• Requirements:
Reproduce every line of the listing in the stretch from the line containing "Where should I click to: Click the blue" through the end of the listing, both ends included and requests kept, shifting each x and y coordinate in the answers by adding 80.

[Stored entries]

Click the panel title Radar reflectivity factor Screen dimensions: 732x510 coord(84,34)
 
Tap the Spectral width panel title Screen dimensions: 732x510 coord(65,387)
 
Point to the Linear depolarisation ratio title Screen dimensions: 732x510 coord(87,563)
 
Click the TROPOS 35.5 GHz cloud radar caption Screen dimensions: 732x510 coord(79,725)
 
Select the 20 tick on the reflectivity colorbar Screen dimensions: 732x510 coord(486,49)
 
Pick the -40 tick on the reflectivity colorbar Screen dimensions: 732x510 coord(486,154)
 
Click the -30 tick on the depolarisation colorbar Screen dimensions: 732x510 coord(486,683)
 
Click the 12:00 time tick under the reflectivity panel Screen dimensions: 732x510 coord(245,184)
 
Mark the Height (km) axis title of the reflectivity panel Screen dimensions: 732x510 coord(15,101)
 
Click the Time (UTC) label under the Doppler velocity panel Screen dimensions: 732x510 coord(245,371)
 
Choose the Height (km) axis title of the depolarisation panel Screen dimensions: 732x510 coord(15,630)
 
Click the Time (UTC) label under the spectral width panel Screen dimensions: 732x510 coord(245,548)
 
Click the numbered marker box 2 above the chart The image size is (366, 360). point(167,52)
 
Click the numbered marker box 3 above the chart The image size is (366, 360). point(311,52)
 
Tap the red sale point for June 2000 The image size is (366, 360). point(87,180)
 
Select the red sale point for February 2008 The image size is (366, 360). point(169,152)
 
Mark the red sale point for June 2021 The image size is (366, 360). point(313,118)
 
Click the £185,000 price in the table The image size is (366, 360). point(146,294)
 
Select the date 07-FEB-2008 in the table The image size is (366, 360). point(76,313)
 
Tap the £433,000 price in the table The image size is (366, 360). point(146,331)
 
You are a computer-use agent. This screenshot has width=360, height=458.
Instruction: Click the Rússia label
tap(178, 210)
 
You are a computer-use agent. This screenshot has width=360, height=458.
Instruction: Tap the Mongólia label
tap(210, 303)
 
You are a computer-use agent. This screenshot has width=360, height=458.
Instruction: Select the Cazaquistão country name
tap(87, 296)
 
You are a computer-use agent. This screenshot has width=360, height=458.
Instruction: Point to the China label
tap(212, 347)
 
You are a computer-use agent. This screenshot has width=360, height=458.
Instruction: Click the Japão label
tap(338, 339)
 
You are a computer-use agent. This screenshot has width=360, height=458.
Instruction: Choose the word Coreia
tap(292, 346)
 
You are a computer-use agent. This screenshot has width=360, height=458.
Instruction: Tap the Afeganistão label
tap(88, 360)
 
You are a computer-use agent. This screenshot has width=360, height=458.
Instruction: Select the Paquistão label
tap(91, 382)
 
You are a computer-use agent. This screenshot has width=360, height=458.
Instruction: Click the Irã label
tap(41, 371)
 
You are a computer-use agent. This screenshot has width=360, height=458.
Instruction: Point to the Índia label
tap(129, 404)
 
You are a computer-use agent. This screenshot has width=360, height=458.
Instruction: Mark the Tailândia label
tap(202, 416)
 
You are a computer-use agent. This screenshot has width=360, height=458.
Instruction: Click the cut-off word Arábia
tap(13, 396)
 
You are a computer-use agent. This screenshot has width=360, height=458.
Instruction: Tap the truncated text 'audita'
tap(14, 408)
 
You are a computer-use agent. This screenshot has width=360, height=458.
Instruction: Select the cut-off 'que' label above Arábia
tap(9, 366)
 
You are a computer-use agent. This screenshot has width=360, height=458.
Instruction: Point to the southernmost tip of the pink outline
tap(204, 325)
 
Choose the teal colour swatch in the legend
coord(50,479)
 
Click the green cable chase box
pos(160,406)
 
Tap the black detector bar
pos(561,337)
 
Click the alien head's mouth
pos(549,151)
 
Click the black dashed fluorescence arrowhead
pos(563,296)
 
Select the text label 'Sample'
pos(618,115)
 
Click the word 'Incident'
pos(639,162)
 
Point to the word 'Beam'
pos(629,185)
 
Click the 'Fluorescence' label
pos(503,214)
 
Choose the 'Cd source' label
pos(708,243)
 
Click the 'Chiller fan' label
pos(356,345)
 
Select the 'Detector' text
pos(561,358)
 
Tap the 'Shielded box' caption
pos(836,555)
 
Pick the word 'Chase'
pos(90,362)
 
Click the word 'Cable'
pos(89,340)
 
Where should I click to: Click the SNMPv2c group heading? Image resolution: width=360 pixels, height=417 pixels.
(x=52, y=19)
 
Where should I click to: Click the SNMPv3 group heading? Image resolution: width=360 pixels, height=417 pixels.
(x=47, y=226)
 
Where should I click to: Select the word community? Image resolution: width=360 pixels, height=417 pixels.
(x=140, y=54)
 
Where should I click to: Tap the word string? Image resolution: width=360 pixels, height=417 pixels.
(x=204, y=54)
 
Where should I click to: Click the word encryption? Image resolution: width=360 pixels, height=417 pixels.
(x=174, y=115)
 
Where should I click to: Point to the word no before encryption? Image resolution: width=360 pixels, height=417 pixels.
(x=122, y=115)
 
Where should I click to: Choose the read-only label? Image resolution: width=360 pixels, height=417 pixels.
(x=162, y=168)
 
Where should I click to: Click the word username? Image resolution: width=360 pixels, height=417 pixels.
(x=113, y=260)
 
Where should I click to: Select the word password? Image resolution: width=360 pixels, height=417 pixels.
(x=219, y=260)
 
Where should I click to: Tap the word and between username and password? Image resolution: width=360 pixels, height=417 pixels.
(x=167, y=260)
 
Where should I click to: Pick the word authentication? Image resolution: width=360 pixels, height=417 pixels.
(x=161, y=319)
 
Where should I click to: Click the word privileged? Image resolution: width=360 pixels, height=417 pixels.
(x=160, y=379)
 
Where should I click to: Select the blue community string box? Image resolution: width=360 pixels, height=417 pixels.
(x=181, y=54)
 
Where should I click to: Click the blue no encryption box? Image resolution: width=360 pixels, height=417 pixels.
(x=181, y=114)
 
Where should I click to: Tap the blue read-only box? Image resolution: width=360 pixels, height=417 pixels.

• Written answer:
Where should I click to: Click the blue no encryption box? Image resolution: width=360 pixels, height=417 pixels.
(x=261, y=194)
 
Where should I click to: Tap the blue read-only box? Image resolution: width=360 pixels, height=417 pixels.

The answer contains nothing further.